─── AVAILABLE RECORDS ───

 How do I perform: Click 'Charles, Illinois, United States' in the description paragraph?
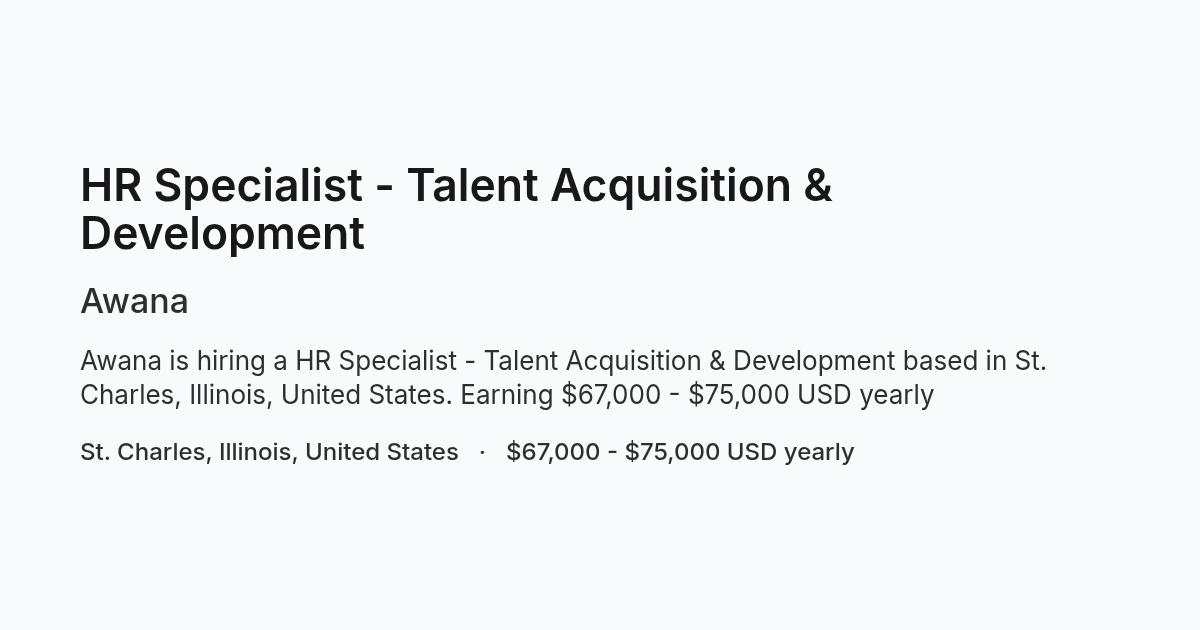click(266, 395)
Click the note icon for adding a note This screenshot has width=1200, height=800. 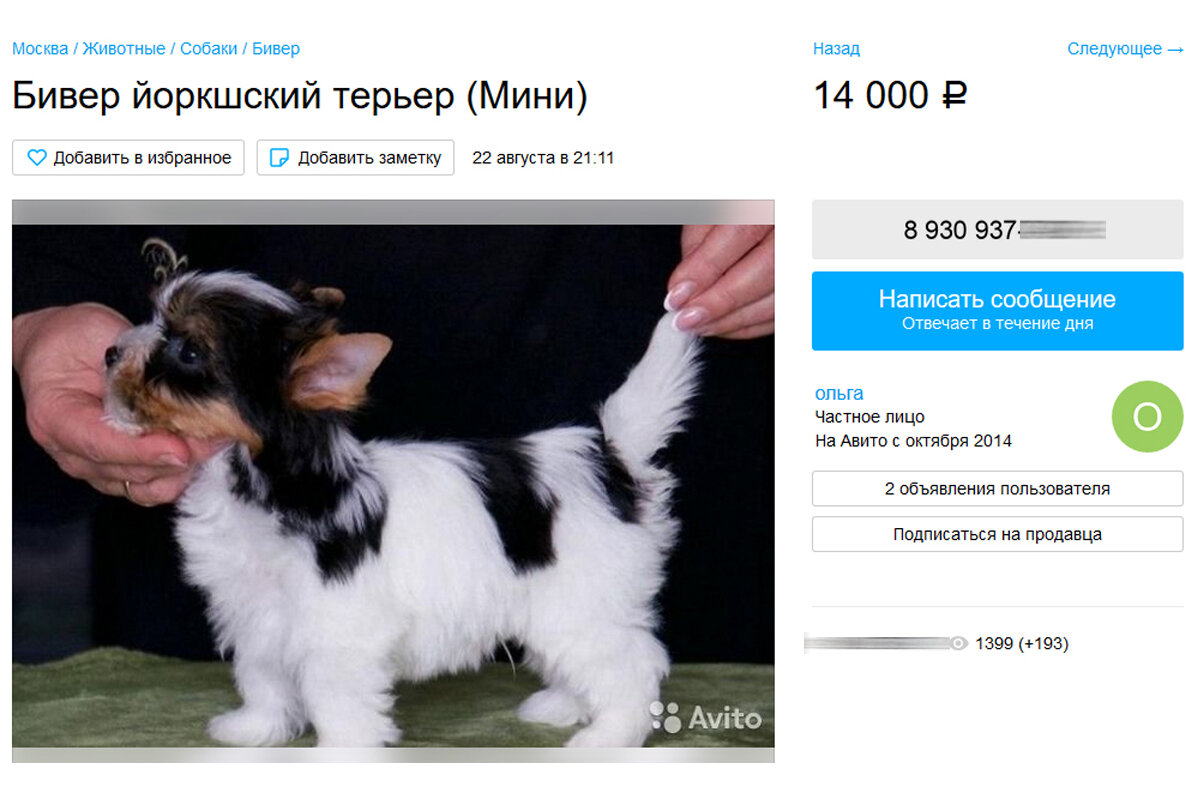point(280,158)
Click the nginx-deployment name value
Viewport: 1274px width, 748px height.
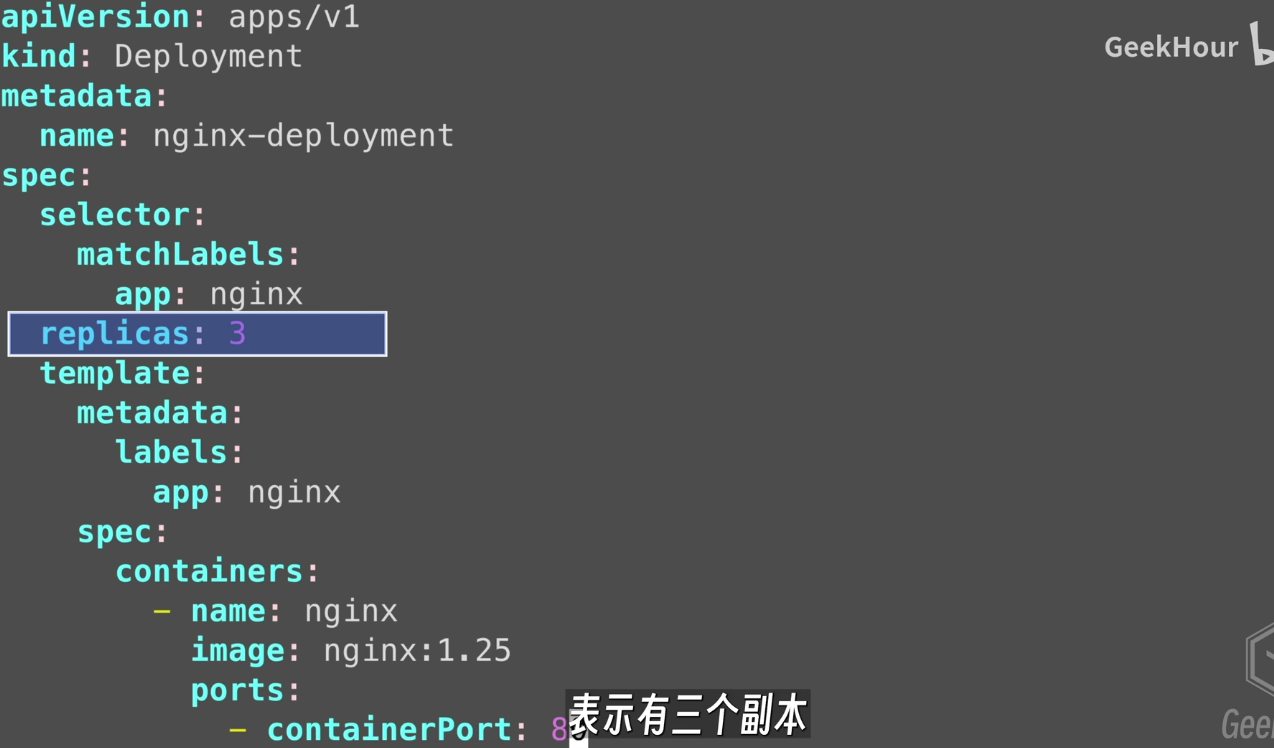303,135
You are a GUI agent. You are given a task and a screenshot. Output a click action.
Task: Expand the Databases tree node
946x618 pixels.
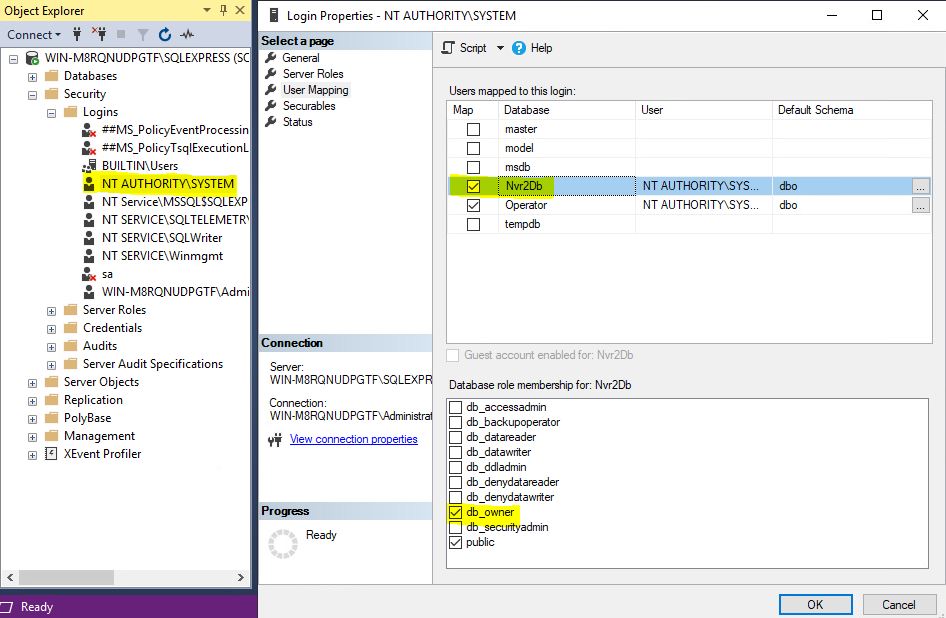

───

● WHAT YOU SHOULD DO
From the line holding "Click the nginx-deployment name value" to the final line of the data above, give each line again exactly, both ends included, and drop the pictures.

● EXERCISE RESULT
Click the nginx-deployment name value
Viewport: 1274px width, 748px height.
303,135
You are a GUI agent. You are given a task and a screenshot. Output a click action.
Task: Expand the Databases tree node
946x618 pixels.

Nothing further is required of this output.